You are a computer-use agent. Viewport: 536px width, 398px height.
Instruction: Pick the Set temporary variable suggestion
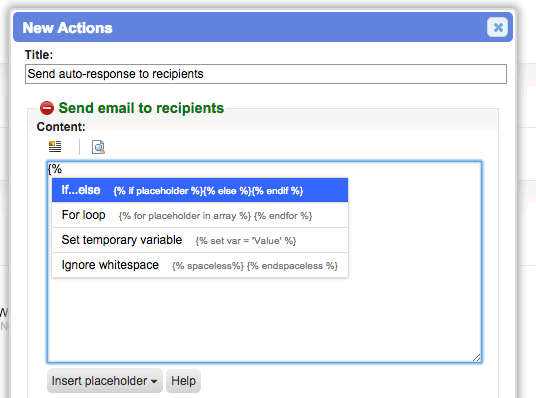tap(200, 240)
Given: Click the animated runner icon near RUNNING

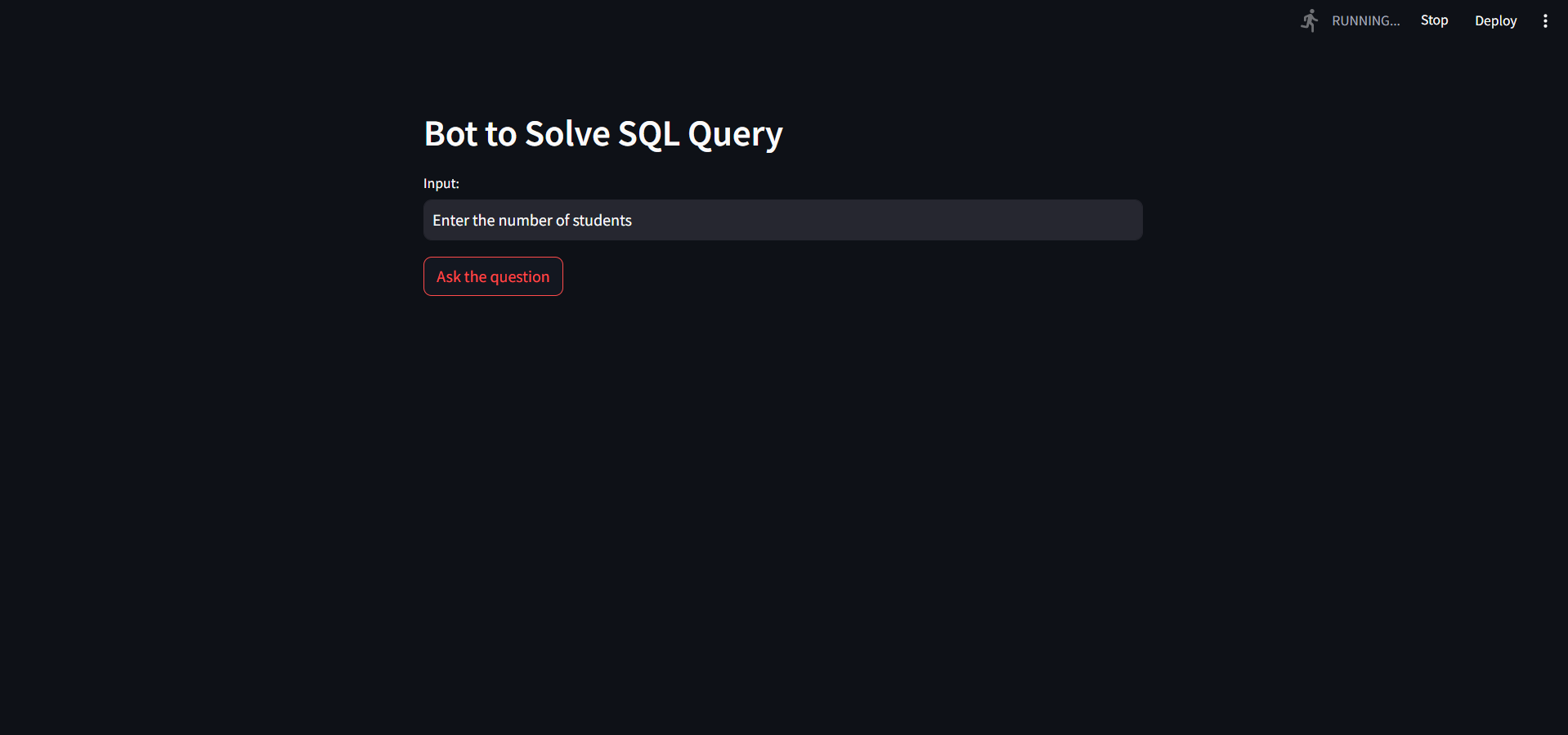Looking at the screenshot, I should [x=1309, y=20].
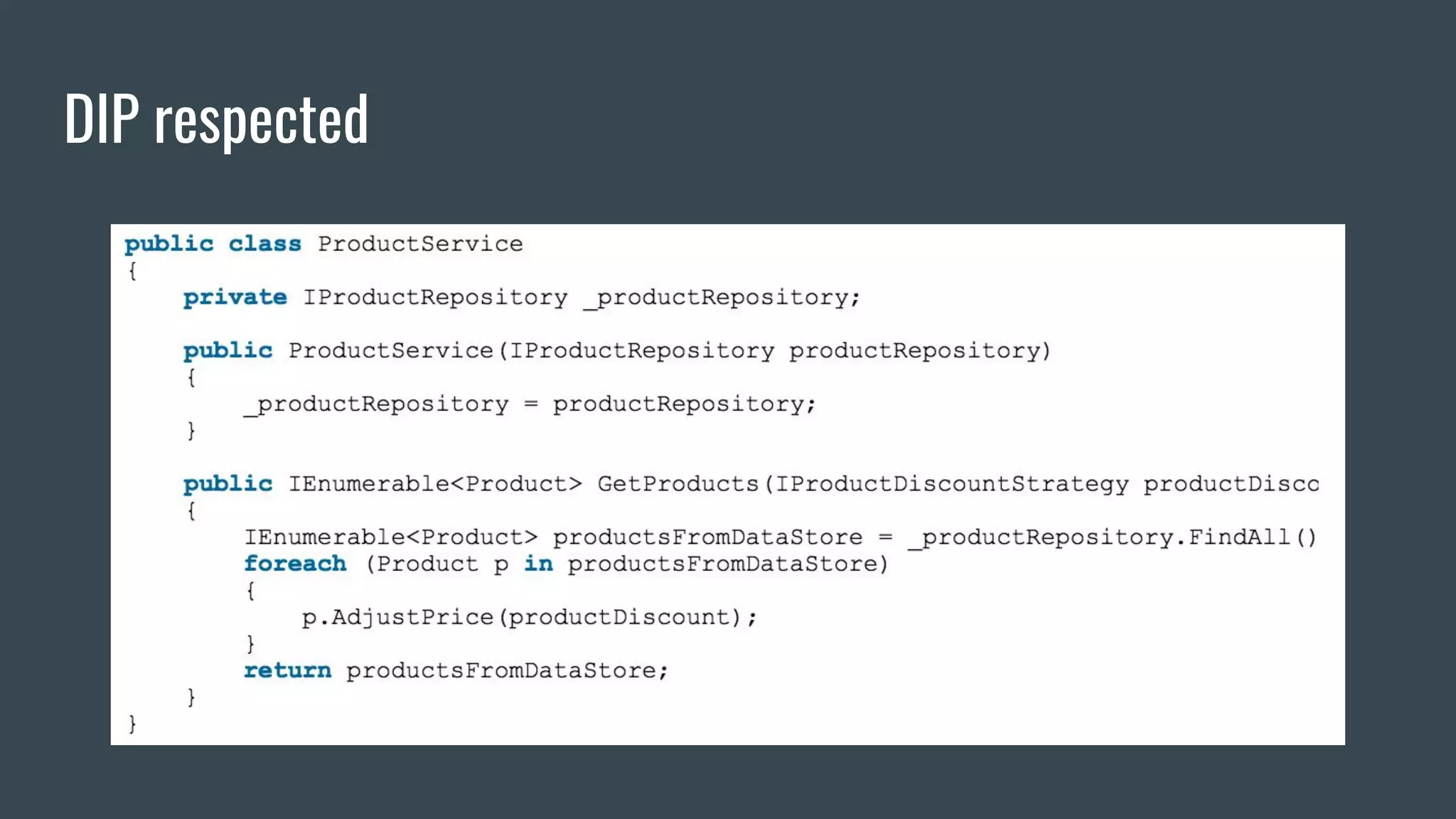Click the "class" keyword in the first code line
Image resolution: width=1456 pixels, height=819 pixels.
point(264,244)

----

PROBLEM STATEMENT |
Any picture found in the data is to be skipped while the rest is copied exactly.

TASK RESPONSE |
You are a computer-use agent. Viewport: 536px width, 398px height.
Instruction: Pick the Set temporary variable suggestion
tap(200, 240)
Given: Click the animated runner icon near RUNNING

Looking at the screenshot, I should [x=1309, y=20].
Click the "class" keyword in the first code line
Image resolution: width=1456 pixels, height=819 pixels.
point(264,244)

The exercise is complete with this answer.